After returning 5.8% in the first quarter of 2021, the S&P 500 has continued its bull market advance, adding over 5% more in the first two weeks of April alone. The market could very well continue to make new highs on the back of improving expectations surrounding vaccination efforts, a reopening of the economy, and stellar first quarter corporate earnings and forward guidance.
There are concerns that the market is too expensive on virtually every metric one can look at, and that if interest rates on longer maturity bonds continue to rise, it could put pressure on valuations—especially stocks generating a majority of their value from future projects and cash flows.
While we would agree with these concerns, the larger risk is that if the market continues to chug along further than even the most optimistic market bulls believe without a commensurate rise in earnings, it could make the vast majority of stocks unattractive even with a longer time horizon. A chart illustrating the year-over-year % change in the S&P 500 shows just how unprecedented this rally has been in such a short amount of time.
It was Sir John Templeton, who said that “bull markets are born in pessimism, grow on skepticism, mature on optimism, and die in euphoria.” Looking at the above chart, one can certainly say we are at least in the optimism phase and various pockets of the market are breaking out into euphoria.
A large risk now is that stocks get ahead of their skis, as they did in 1999 and 2000, which could lead to a market generating no returns for a decade. However, valuations alone do not cause market meltdowns. In fact, market calamities have occurred at valuations below and above averages, and high valuations can’t always be used as a timing mechanism. While valuation models can be useful, they may not always be right on the timing aspect due to the complexity of what drives markets and human behavior.
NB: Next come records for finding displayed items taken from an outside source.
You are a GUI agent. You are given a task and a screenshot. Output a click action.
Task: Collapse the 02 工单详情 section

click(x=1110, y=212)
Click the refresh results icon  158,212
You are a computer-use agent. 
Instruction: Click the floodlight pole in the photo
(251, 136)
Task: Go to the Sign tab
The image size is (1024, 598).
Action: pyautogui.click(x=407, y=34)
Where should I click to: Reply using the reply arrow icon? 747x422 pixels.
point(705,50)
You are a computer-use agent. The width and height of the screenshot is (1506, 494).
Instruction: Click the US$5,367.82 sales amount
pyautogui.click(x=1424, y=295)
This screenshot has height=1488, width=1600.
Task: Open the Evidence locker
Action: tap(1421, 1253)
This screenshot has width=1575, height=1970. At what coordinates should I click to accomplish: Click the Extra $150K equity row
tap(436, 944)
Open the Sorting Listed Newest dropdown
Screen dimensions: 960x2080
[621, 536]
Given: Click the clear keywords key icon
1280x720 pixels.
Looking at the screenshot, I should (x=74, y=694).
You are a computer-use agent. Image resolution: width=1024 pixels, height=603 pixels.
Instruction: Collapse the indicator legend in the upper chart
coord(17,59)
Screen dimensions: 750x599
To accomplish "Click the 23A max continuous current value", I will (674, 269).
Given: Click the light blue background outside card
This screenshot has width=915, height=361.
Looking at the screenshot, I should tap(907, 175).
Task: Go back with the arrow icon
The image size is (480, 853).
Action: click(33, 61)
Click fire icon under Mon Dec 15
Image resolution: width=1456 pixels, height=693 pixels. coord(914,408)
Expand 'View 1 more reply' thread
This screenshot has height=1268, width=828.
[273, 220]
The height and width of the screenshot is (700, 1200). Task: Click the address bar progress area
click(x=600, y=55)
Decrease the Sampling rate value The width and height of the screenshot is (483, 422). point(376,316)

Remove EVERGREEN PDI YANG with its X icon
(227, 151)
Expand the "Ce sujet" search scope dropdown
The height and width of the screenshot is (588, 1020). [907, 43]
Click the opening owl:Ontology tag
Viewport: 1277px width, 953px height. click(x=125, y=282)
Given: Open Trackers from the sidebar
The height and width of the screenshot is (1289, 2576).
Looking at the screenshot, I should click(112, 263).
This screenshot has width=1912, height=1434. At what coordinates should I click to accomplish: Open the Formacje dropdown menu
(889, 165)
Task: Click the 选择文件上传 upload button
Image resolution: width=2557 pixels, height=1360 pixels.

One year ago, the best description of human behavior was “fear”. Now there is optimism grounded on the belief of an accelerated vaccine uptake, rising earnings and cash flows, economic growth, and interest rates that provide no real rate of return compared to inflation. With interest rates as low as they are, the path of least resistance may be higher for the market.
World history is a never-ending story of competitiveness and creative destruction. Michael Cembalest from JP Morgan Asset Management, measures this creative destruction within the U.S. stock market in a number of ways and has recently updated a fascinating paper from 2014.
Since 1980, the total percent of companies experiencing a catastrophic loss from all sectors was 44%! In this context, “catastrophic loss” is defined as a company’s share price declining 70% from peak levels which it has not recovered.
Furthermore, another way to think about the concentration risk of owning a single company is to look at the tradeoff of owning cash or the Russell 3000 Index vs. the individual position.
According to the Michael Cembalest, “around 40% of the time a concentrated position in a single stock experienced negative absolute returns, in which case it would have underperformed a simple position in cash. And around 2/3 of the time, a concentrated position in a single stock would have underperformed a diversified position in the Russell 3000 Index. While the most successful companies generated massive wealth over the long run, only around 10% of all stocks since 1980 met the definition of megawinners.”
Below is a visualization of the distribution of winners and losers compared to the Russell 3000 Index. The underlying message is that the “megawinners” generate colossal excess returns, and the median excess return of individual stocks actually ends up being less than the index.
An example of a company generating enormous excess returns is Monster Beverage (MNST). From 1995 to the end of 2020, the business has generated a total return of 236,649% relative to a 1,245% total return for the S&P 500. Talk about a winner…
What is the price one pays to hold on to such a titan? Drawdowns come to mind, and in this case in particular, multiple drawdowns over 60%.
Source: Ycharts 12/30/1994-12/31/2020
There are some key takeaways here.
- A large fraction of companies will underperform cash and may experience catastrophic losses altogether. Catastrophic losses may occur due to commodity price risks, government policy or regulation, a shift in buying power of customers, technological innovation, and even fraud.
- For the companies that manage to outperform cash, many will still underperform the index as a whole.
- Lastly, if one can find a winner that can outpace the overall market, one must be able to deal with gut-wrenching drawdowns that will most likely occur several times over. Holding a diversified portfolio that includes the excess winners paired with the losers can still produce a satisfactory result over cash and inflation.